2023-12-04 デューク大学(Duke)
◆CRISPR-Casはバクテリアの免疫システムで、ウイルスのDNAを標的に破壊します。新手法は、ゲノム編集に必要なCasタンパク質とRNA分子を利用し、標的DNAに結合する際に必要なPAM配列に対する制約を緩和するものです。
<関連情報>
- https://pratt.duke.edu/news/expanding-crisprs-access-to-the-genome/
- https://www.nature.com/articles/s41467-023-41829-y
人工キメラCas9によるPAMフレキシブルゲノム編集 PAM-flexible genome editing with an engineered chimeric Cas9
Lin Zhao,Sabrina R. T. Koseki,Rachel A. Silverstein,Nadia Amrani,Christina Peng,Christian Kramme,Natasha Savic,Martin Pacesa,Tomás C. Rodríguez,Teodora Stan,Emma Tysinger,Lauren Hong,Vivian Yudistyra,Manvitha R. Ponnapati,Joseph M. Jacobson,George M. Church,Noah Jakimo,Ray Truant,Martin Jinek,Benjamin P. Kleinstiver,Erik J. Sontheimer & Pranam Chatterjee
Nature Communications Published:04 October 2023
DOI:https://doi.org/10.1038/s41467-023-41829-y
Abstract
CRISPR enzymes require a defined protospacer adjacent motif (PAM) flanking a guide RNA-programmed target site, limiting their sequence accessibility for robust genome editing applications.
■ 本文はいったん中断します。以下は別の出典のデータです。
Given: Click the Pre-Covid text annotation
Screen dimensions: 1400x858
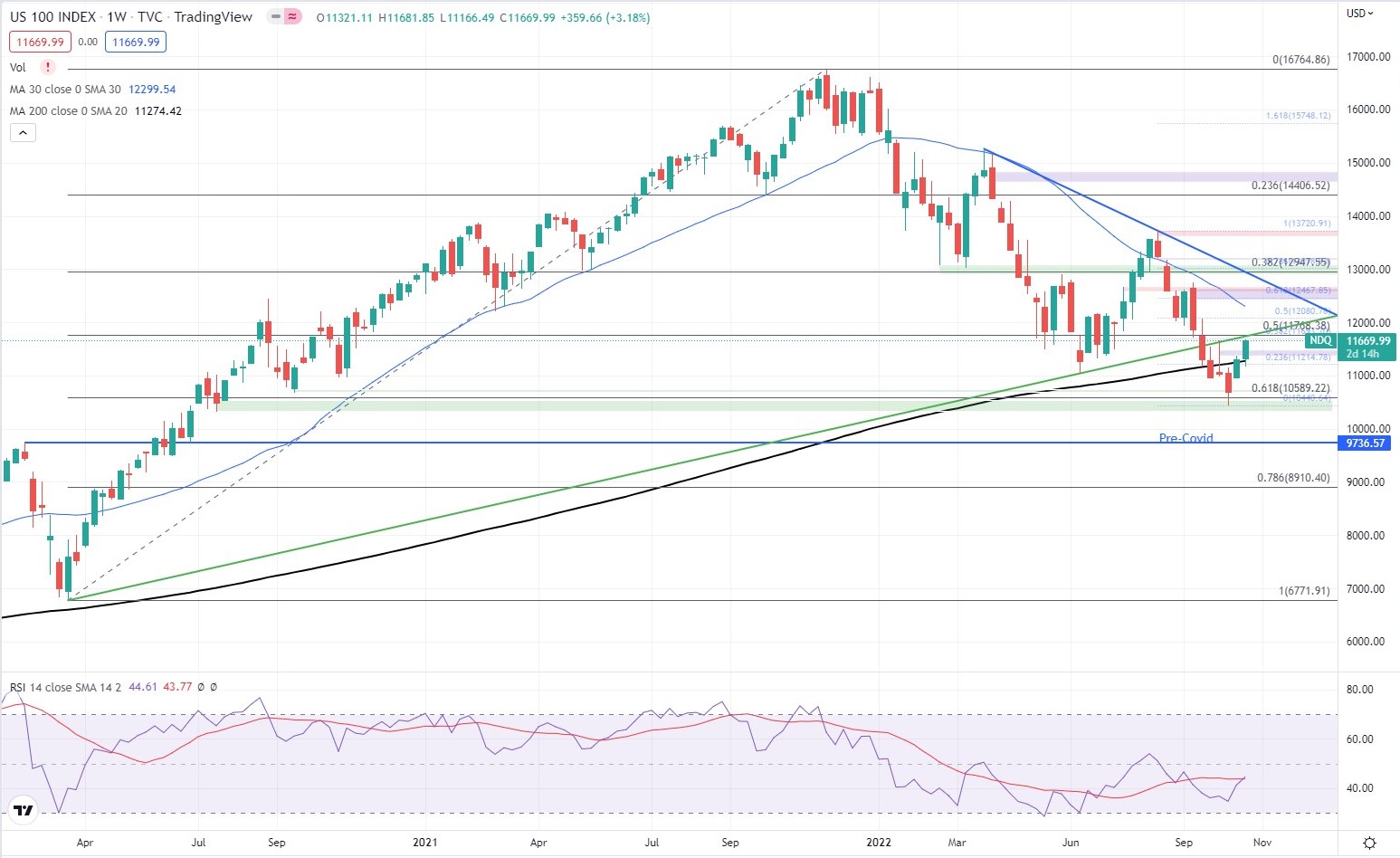Looking at the screenshot, I should click(x=1186, y=438).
In this study, we recombine the PAM-interacting domain of SpRY, a broad-targeting Cas9 possessing an NRN > NYN (R = A or G, Y = C or T) PAM preference, with the N-terminus of Sc + +, a Cas9 with simultaneously broad, efficient, and accurate NNG editing capabilities, to generate a chimeric enzyme with highly flexible PAM preference: SpRYc. We demonstrate that SpRYc leverages properties of both enzymes to specifically edit diverse PAMs and disease-related loci for potential therapeutic applications. In total, the approaches to generate SpRYc, coupled with its robust flexibility, highlight the power of integrative protein design for Cas9 engineering and motivate downstream editing applications that require precise genomic positioning.